If you end having only one Table in C*, maybe something like Redis would
work for your needs, too.
Some hints from my own expierience with it - if you choose to use Cassandra:
Have at least as much Racks as Replication Factor - Replication Factor of 3
means you want to have at least 3 Racks.
Choose your Partitioning wisely - it starts becoming relevant from 10 mio.
Am Di., 10. Juli 2018 um 18:18 Uhr schrieb Jeff Jirsa <jji...@gmail.com>:
> On Tue, Jul 10, 2018 at 8:29 AM, Code Wiget <codewige...@gmail.com> wrote:
>> I have been tasked with picking and setting up a database with the
>> following characteristics:
>> - Ultra-high availability - The real requirement is uptime - our
>> whole platform becomes inaccessible without a “read” from the database. We
>> need the read to authenticate users. Databases will never be spread across
>> multiple networks.
> Sooner or later life will happen and you're going to have some
> unavailability - may be worth taking the time to make it fail gracefully
> (cache auth responses, etc).
>> - Reasonably quick access speeds
>> - Very low data storage - The data storage is very low - for 10
>> million users, we would have around 8GB of storage total.
>> Having done a bit of research on Cassandra, I think the optimal approach
>> for my use-case would be to replicate the data on *ALL* nodes possible,
>> but require reads to only have a consistency level of one. So, in the case
>> that a node goes down, we can still read/write to other nodes. It is not
>> very important that a read be unanimously agreed upon, as long as Cassandra
>> is eventually consistent, within around 1s, then there shouldn’t be an
> Seems like a reasonably good fit, but there's no 1s guarantee - it'll
> USUALLY happen within milliseconds, but the edge cases don't have a strict
> guarantee at all (imagine two hosts in adjacent racks, the link between the
> two racks goes down, but both are otherwise functional - a query at ONE in
> either rack would be able to read and write data, but it would diverge
> between the two racks for some period of time).
>> When I go to set up the database though, I am required to set a
>> replication factor to a number - 1,2,3,etc. So I can’t just say “ALL” and
>> have it replicate to all nodes.
> That option doesn't exist. It's been proposed (and exists in Datastax
> Enterprise, which is a proprietary fork), but reportedly causes quite a bit
> of pain when misused, so people have successfully lobbied against it's
> inclusion in OSS Apache Cassandra. You could (assuming some basic java
> knowledge) extend NetworkTopologyStrategy to have it accomplish this, but I
> imagine you don't REALLY want this unless you're frequently auto-scaling
> nodes in/out of the cluster.
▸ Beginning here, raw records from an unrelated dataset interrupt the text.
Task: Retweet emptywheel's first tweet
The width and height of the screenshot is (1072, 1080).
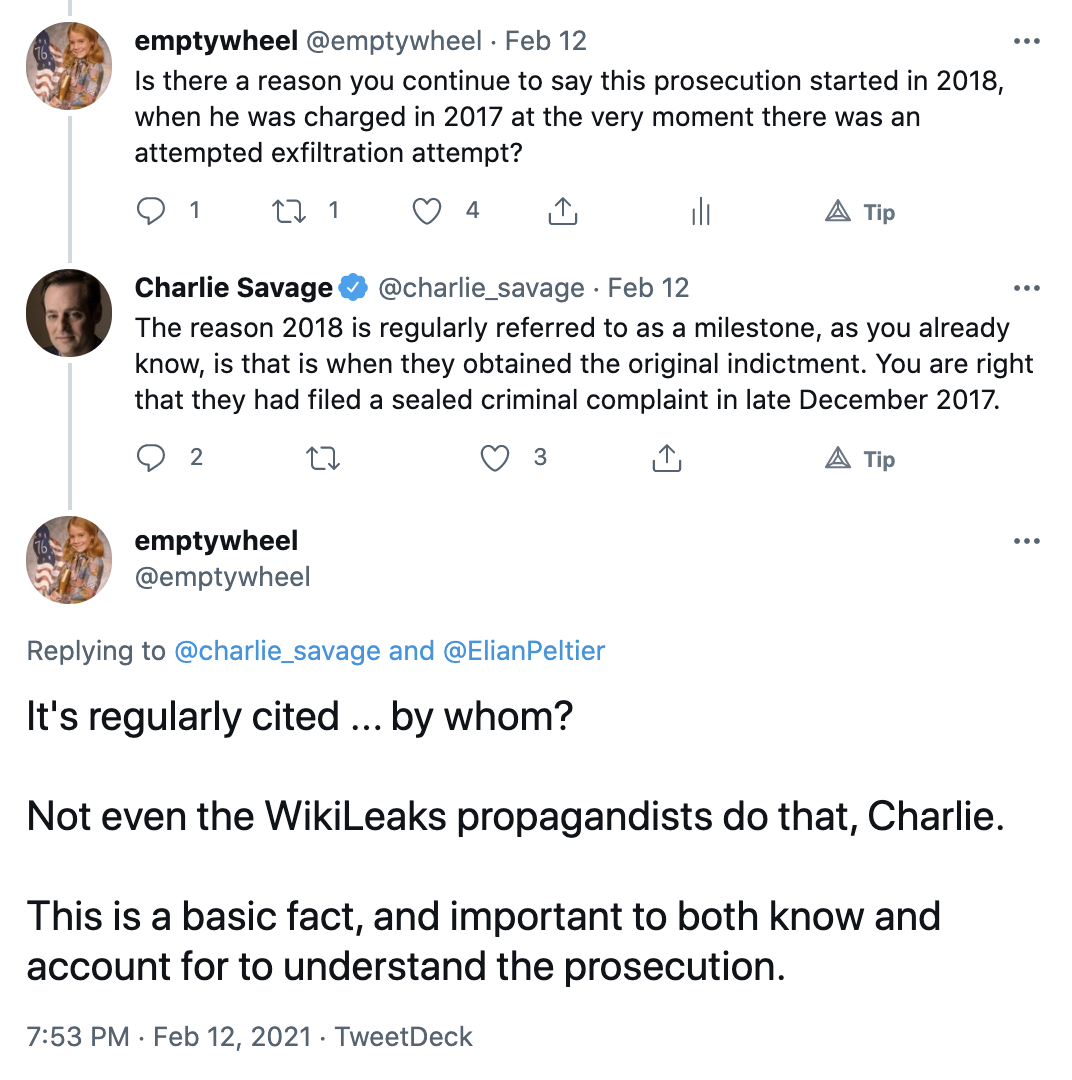Action: [289, 211]
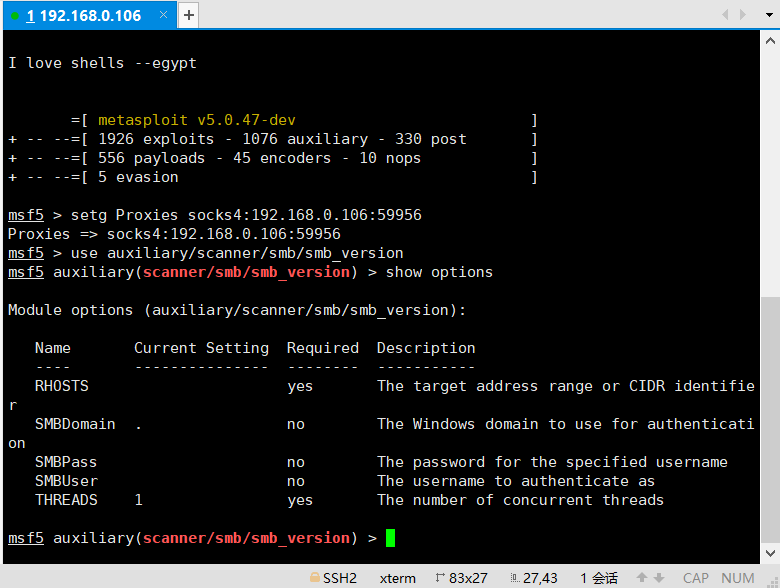Click the 83x27 terminal size indicator
The width and height of the screenshot is (780, 588).
(x=462, y=578)
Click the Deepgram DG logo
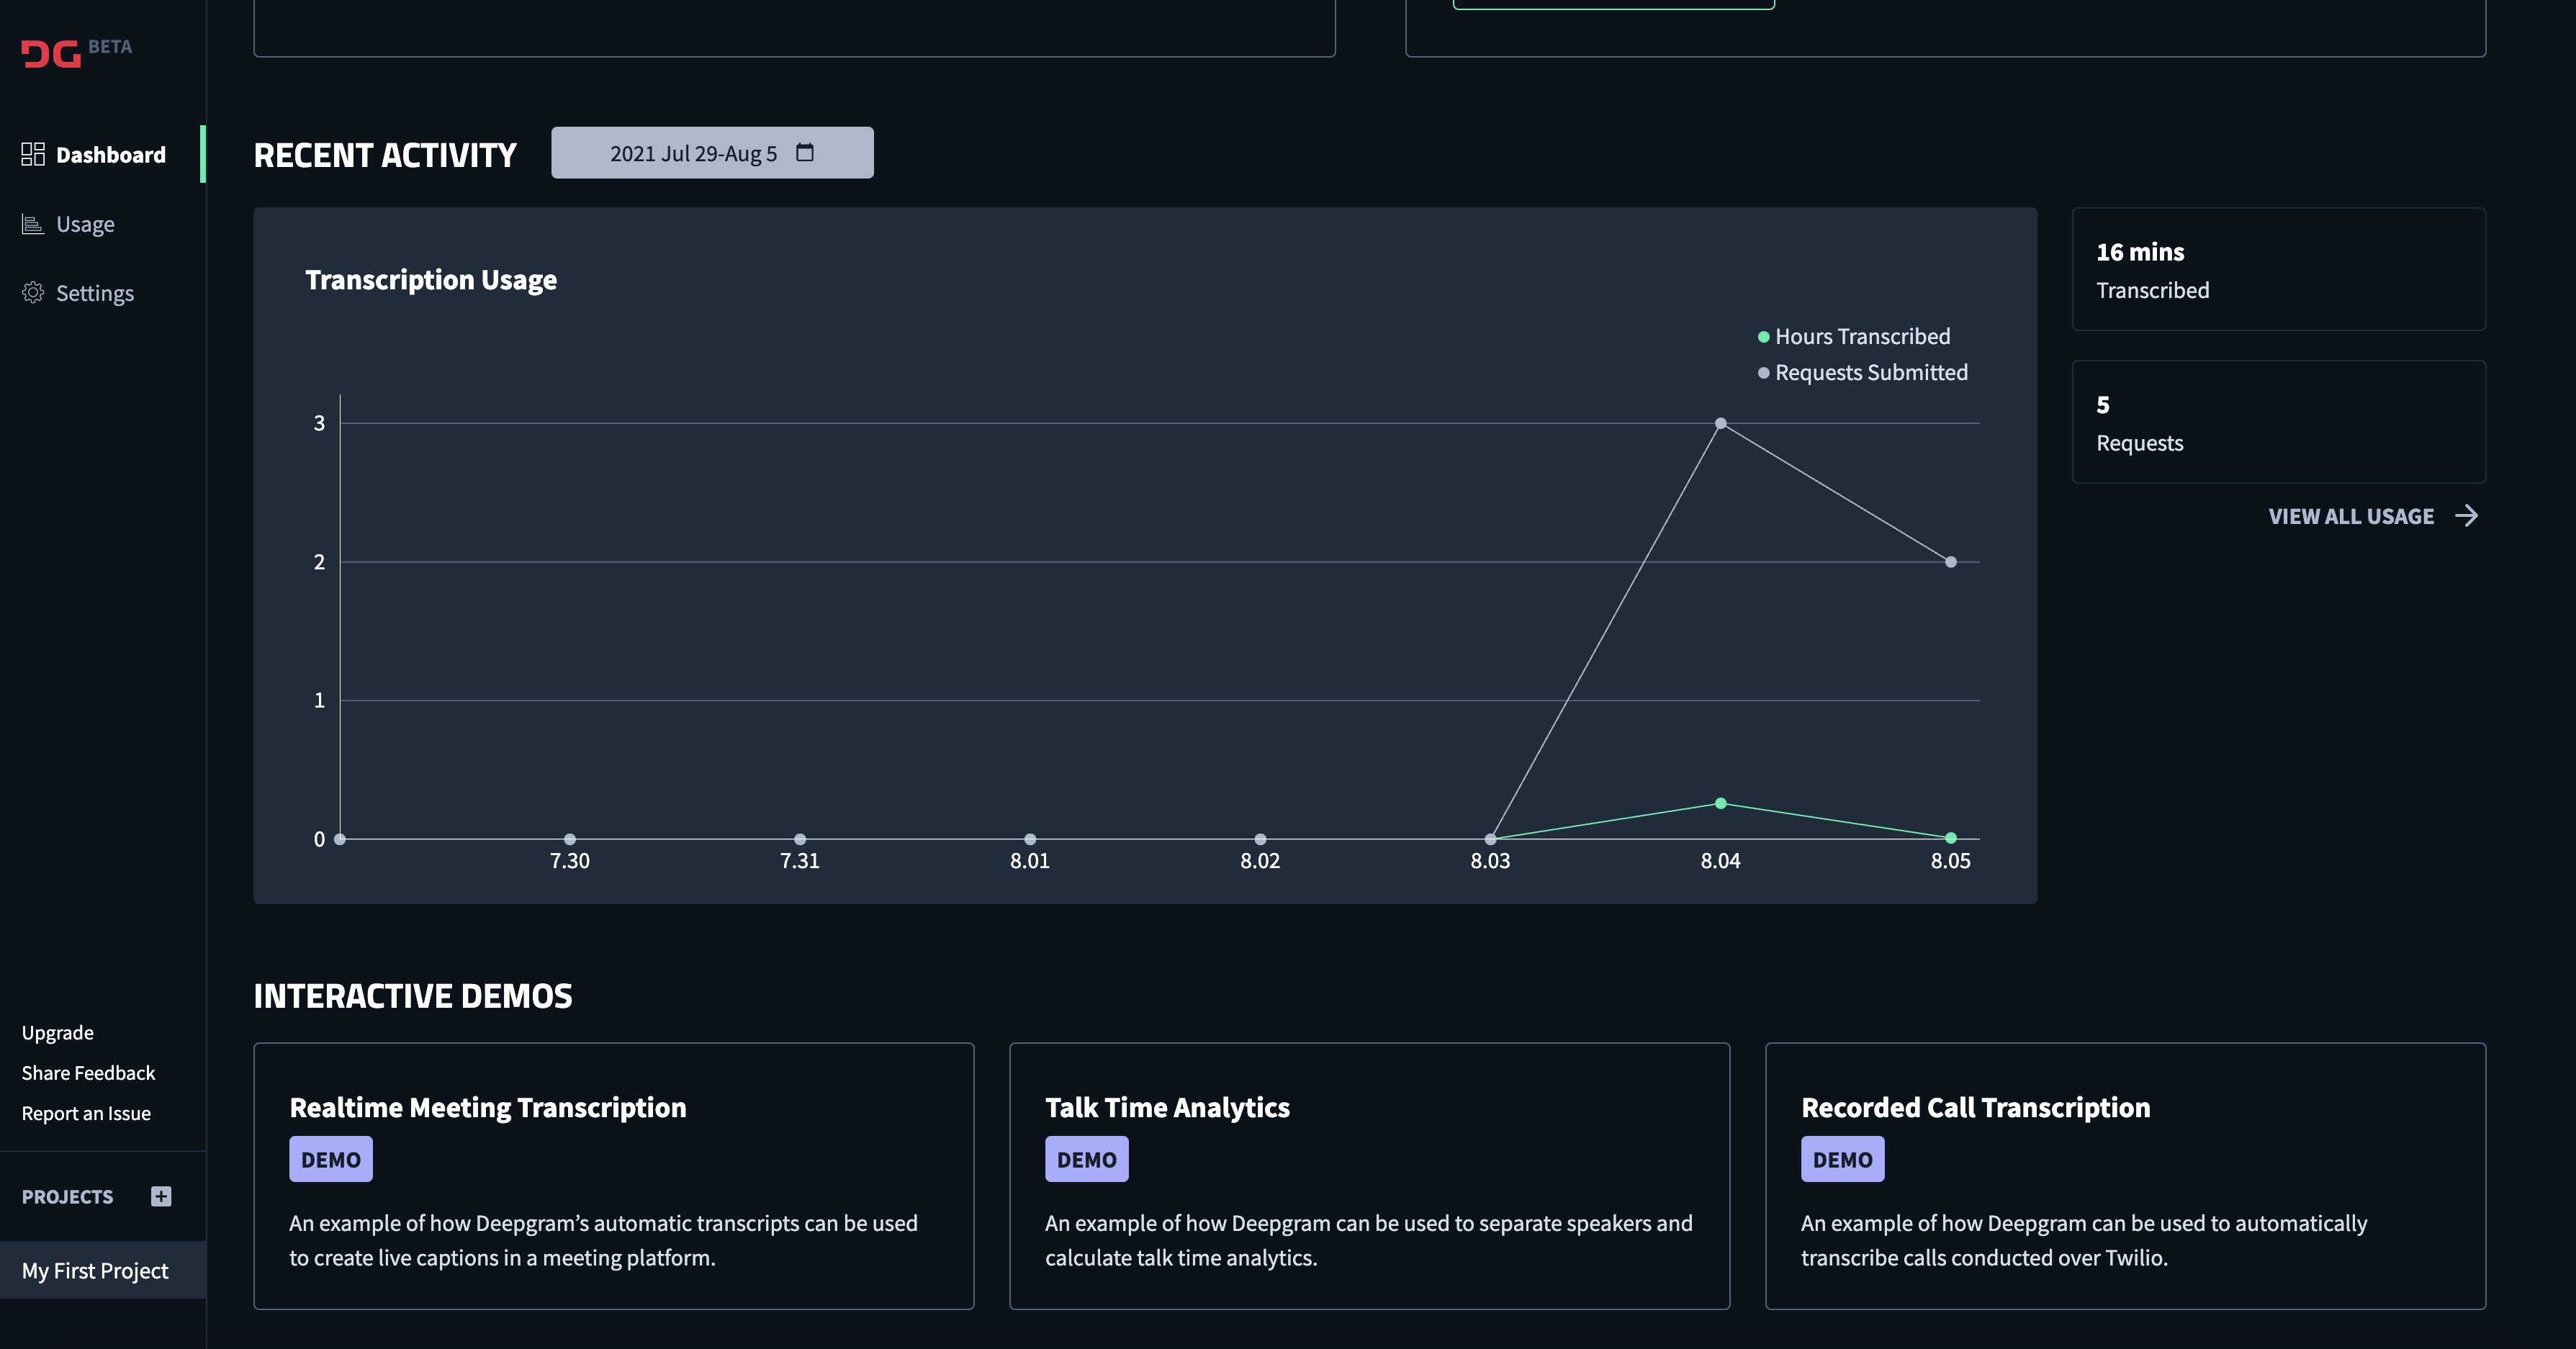The width and height of the screenshot is (2576, 1349). point(51,53)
You should probably just pick a high RF and
> you'll be OK with it.
>> Right now, I have a 2 node cluster with replication factor 3. Will this
>> cause any issues, having a RF > #nodes? Or is there a way to just have it
>> copy to *all* nodes?
> It's obviously not the intended config, but I don't think it'll cause many
>> Is there any way that I can tune Cassandra to be more read-optimized?
> Yes - definitely use leveled compaction instead of STCS (the default), and
> definitely take the time to tune the JVM args - read path generates a lot
> of short lived java objects, so a larger eden will help you (maybe up to
> 40-50% of max heap size).
>> Finally, I have some misgivings about how well Cassandra fits my
>> use-case. Please, if anyone has a suggestion as to why or why not it is a
>> good fit, I would really appreciate your input! If this could be done with
>> a simple SQL database and this is overkill, please let me know.
>> Thanks for your input!